DIRECTION:
Express the records starting at the line containing "This screenshot has width=1920, height=1030." and ending at the line containing "Udit Mandal is" as a Markdown table with the columns Row and Line, numbering each line and leaving out blank lines.

MATERIALS PROVIDED:

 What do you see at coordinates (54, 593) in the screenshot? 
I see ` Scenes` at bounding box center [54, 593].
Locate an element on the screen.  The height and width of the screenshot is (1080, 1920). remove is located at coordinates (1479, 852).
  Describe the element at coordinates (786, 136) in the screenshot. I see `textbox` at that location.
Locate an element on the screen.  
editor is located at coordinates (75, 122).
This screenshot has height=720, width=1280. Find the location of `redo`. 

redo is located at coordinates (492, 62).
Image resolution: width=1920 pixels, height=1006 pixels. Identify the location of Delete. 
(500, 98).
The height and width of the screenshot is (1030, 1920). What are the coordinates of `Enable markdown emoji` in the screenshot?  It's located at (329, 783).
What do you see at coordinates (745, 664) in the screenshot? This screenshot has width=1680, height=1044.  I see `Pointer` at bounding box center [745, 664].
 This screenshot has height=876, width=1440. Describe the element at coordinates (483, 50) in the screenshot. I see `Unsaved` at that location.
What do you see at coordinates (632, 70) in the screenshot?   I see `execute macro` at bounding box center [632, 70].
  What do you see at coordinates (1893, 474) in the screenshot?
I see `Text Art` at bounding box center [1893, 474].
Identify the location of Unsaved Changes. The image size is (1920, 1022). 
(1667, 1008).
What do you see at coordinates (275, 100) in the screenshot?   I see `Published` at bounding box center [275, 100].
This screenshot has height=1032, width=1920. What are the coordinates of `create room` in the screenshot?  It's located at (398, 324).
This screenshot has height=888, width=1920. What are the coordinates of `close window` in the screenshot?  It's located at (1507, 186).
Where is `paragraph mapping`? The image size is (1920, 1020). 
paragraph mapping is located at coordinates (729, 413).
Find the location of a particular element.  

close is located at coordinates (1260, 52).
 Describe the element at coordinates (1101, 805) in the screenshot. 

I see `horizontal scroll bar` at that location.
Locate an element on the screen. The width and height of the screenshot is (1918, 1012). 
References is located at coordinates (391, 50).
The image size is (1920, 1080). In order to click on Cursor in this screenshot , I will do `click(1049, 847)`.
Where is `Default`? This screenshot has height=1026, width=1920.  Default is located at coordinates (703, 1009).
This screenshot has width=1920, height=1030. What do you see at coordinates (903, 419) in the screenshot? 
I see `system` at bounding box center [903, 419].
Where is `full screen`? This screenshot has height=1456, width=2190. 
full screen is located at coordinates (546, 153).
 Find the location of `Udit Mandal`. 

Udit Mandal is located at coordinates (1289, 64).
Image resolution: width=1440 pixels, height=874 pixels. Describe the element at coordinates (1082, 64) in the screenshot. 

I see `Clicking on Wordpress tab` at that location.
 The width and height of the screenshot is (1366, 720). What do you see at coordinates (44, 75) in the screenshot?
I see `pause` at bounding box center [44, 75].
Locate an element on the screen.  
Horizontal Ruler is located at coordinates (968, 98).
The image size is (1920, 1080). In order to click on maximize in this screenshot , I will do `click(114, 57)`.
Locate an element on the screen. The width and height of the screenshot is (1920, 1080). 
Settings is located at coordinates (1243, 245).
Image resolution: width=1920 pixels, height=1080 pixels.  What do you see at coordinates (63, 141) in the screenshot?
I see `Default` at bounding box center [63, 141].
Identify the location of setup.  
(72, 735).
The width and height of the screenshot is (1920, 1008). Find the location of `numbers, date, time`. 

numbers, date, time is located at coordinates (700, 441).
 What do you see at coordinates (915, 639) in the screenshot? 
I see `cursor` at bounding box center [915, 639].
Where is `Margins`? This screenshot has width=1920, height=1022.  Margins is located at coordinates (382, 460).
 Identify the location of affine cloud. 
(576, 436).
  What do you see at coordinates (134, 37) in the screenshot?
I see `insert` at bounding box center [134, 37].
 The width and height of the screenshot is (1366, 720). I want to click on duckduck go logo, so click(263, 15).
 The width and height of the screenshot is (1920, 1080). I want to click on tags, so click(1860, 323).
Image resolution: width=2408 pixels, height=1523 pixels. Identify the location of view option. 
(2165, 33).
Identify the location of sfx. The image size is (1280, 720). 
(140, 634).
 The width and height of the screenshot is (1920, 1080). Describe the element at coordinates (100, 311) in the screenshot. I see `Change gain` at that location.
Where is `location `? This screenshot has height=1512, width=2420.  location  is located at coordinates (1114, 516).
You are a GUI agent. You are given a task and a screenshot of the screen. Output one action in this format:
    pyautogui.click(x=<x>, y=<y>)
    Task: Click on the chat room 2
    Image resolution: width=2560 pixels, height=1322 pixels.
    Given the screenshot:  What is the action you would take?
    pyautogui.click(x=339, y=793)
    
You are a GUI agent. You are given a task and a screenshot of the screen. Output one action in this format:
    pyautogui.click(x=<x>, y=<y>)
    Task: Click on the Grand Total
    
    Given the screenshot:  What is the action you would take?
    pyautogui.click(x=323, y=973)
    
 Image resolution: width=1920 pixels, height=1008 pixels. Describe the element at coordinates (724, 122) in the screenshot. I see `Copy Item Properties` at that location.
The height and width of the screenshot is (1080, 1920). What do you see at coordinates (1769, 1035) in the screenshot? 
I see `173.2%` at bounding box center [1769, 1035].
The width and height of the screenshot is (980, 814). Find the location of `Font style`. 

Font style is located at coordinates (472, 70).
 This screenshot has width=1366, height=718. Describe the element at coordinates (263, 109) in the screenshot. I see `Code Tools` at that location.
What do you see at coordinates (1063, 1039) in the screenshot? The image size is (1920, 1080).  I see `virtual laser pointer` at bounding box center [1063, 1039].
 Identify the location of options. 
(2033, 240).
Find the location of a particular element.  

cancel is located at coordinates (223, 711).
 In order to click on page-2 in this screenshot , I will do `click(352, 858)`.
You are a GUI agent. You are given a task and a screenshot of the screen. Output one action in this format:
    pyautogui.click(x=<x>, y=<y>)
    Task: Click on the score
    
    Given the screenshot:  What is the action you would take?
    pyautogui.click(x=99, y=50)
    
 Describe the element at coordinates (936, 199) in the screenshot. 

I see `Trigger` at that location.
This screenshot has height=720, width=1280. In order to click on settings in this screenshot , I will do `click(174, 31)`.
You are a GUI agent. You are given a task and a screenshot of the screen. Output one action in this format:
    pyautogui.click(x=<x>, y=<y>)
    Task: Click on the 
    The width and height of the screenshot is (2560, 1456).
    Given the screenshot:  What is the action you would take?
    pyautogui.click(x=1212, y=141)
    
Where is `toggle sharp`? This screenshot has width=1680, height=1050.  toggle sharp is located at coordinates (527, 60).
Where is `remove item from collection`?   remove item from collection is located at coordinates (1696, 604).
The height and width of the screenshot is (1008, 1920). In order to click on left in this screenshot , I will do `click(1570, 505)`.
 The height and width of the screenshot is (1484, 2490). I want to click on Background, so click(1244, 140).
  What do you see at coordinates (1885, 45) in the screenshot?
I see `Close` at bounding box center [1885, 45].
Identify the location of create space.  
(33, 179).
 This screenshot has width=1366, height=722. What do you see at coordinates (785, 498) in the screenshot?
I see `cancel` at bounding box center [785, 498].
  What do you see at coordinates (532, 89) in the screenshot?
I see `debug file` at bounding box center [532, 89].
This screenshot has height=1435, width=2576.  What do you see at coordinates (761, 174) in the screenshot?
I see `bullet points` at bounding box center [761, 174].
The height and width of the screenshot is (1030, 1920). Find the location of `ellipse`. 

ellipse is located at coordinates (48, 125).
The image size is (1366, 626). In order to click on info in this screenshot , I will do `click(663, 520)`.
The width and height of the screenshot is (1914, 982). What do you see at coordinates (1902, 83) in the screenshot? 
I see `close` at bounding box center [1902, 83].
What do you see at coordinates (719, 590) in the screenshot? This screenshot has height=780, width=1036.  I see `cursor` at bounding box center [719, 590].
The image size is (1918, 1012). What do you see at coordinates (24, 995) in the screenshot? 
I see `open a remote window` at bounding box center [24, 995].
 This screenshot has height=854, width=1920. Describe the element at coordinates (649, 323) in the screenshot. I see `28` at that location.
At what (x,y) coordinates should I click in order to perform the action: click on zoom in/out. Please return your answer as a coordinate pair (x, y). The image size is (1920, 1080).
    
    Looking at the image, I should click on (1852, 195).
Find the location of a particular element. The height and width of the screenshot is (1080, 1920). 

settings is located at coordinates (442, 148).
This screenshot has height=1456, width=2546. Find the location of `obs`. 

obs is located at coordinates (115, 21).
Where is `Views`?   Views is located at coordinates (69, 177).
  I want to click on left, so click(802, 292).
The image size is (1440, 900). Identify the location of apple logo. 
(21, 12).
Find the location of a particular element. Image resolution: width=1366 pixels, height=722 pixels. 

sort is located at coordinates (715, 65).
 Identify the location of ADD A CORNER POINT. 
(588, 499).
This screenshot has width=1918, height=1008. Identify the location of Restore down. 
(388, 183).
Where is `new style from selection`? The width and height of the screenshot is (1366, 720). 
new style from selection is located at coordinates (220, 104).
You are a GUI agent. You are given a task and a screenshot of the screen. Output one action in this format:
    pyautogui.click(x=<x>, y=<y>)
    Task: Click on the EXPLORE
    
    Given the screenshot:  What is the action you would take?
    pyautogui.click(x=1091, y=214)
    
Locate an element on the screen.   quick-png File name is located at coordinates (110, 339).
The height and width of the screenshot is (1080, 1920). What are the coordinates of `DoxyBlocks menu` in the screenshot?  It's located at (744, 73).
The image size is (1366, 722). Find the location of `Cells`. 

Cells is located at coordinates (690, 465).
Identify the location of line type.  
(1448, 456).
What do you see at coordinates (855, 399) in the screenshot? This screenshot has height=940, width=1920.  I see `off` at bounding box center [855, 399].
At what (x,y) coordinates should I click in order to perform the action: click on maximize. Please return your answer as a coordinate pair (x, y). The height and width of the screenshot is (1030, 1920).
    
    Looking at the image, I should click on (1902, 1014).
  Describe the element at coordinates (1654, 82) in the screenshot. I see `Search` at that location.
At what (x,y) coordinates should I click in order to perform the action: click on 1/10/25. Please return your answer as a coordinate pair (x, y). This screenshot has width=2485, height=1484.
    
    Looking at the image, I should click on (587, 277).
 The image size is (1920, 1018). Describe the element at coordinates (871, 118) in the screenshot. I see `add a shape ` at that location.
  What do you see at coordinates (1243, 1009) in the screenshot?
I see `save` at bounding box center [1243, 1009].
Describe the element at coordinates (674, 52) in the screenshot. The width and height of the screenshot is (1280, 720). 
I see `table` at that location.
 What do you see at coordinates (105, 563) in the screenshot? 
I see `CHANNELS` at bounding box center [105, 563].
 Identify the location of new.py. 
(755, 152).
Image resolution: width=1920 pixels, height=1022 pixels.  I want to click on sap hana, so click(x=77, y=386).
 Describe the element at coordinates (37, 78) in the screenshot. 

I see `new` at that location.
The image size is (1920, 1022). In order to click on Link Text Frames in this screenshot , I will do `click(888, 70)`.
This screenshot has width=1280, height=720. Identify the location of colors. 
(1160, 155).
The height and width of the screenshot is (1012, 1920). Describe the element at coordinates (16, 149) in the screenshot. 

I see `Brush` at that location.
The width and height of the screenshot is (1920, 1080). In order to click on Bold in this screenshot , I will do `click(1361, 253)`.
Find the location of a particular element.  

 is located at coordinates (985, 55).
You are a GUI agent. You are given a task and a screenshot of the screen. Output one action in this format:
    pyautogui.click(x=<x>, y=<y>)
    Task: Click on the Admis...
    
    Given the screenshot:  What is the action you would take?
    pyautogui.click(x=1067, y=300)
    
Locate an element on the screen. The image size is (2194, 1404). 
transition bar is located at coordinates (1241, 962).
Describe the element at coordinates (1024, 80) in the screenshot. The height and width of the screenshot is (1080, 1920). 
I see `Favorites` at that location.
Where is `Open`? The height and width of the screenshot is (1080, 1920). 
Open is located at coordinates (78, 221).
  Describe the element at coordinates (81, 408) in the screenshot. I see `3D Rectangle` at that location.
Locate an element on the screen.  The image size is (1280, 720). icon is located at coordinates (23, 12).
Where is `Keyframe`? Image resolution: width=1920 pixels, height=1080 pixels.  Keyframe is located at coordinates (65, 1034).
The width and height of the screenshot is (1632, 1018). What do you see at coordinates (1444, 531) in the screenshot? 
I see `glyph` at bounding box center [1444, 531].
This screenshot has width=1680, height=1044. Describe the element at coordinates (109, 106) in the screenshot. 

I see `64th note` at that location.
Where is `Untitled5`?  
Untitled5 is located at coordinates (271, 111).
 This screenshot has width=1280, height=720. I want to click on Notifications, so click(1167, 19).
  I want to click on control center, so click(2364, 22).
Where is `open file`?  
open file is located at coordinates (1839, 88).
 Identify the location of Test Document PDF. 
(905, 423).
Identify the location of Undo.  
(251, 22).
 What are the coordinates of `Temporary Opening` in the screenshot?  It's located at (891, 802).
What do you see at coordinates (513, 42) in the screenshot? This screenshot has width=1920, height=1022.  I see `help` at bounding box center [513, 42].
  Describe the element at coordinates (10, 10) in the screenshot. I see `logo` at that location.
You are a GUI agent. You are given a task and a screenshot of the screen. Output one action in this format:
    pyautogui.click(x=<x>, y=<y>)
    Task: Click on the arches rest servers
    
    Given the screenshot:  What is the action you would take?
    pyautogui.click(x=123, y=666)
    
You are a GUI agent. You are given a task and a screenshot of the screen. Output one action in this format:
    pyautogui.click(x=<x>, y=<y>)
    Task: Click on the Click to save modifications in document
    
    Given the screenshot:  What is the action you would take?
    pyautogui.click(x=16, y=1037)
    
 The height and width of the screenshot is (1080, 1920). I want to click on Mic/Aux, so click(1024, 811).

FULL OUTPUT:
| Row | Line |
|---|---|
| 1 | This screenshot has width=1920, height=1030. What do you see at coordinates (903, 419) in the screenshot?  |
| 2 | I see `system` at bounding box center [903, 419]. |
| 3 | Where is `full screen`? This screenshot has height=1456, width=2190.  |
| 4 | full screen is located at coordinates (546, 153). |
| 5 |  Find the location of `Udit Mandal`.  |
| 6 | Udit Mandal is located at coordinates (1289, 64). |